Source passage
+-------+

Robert Wes Carter, owner of Albemarle Stoneworks is a good friend, and an even better customer. We did just shy of $1 million a year (tools & stone) while working with Triton Stone Group in 2022. When I started with Triton, the pair's sales revenue did not exceed $170K. Some would say "we did good" during my tenure. The efforts were the result of partnership. A mutual respect of efforts via stone education, diversity and strategy of material merchandising, friendly technique & above all trust.
Since I've started teaching these skills via contract, I’ve also been dying to to tell his stone story! In just the last five years ACC, now rebranded to Albemarle Stoneworks has moved to a bright, shiny & new fabrication facility off Hydraulic Road in fabulous Charlottesville, VA. When Wes & I first met, he ran his hops on the backside of this tiny little showroom. The shop was up the hill & far in the back off Market St. - Downtown Charlottesville, VA. My early years working for Cosentino, I didn’t spend near the amount of time with Wes directly as I get to today. Today we must have lunch at least once every other month. Tacos Gomez if we have the chance.
In 2011, Wes had a showroom gatekeeper from Eastern Europe, she scared most of us reps and kept the contact with Mr. Carter light and infrequent.

+-------+

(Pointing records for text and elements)
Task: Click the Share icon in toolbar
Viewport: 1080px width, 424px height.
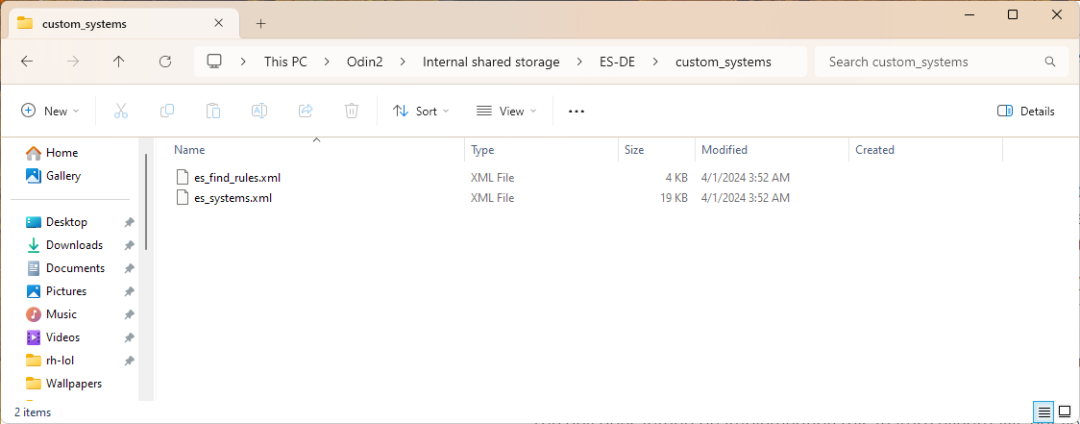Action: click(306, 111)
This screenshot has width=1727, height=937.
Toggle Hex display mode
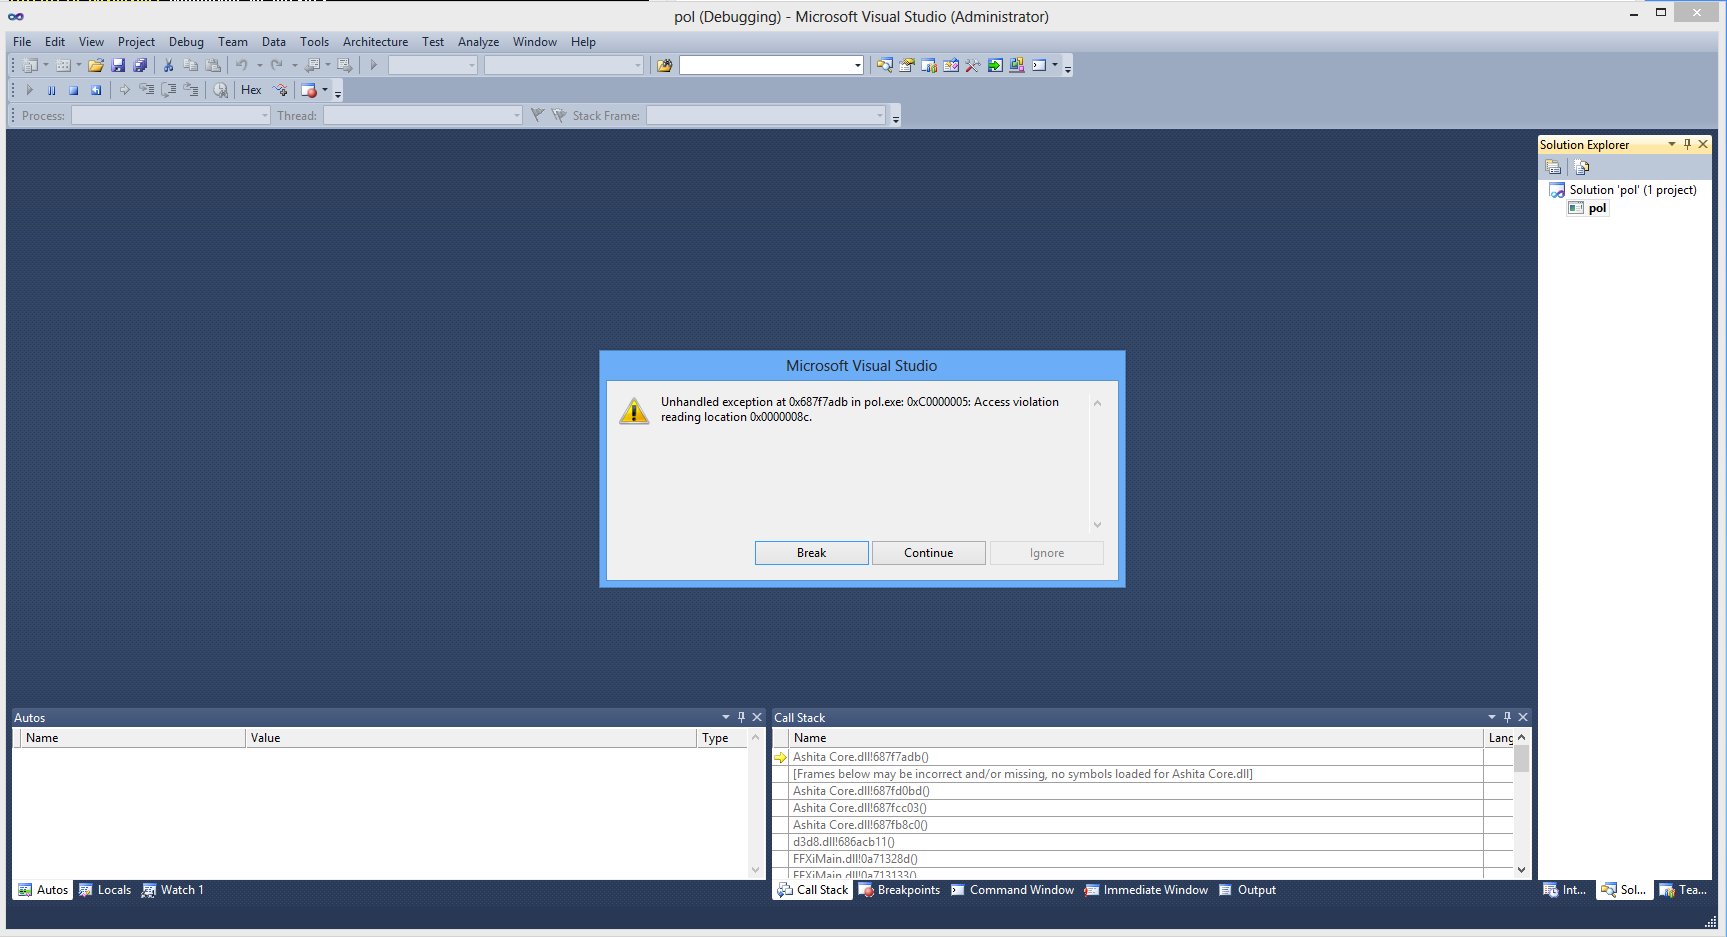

+-------+

Task instructions
• 1. Answer these questions from the passage about Albemarle Stoneworks:
(a) Off which road is the company's new fabrication facility?
(b) How often do the writer and Wes have lunch today?
(c) In what year did Wes have a showroom gatekeeper from Eastern Europe?
• 2. Shift every coordinate in the answers of the listing by adding 60 to each number, then write out all the listing's lines again, requests included. Leave out the pictures.
The passage about Albemarle Stoneworks and the listing are unrelated to each other.

Results in order
• 1.
(a) Hydraulic Road
(b) At least once every other month
(c) 2011

• 2.
Task: Click the Share icon in toolbar
Viewport: 1080px width, 424px height.
Action: click(366, 171)
This screenshot has width=1727, height=937.
Toggle Hex display mode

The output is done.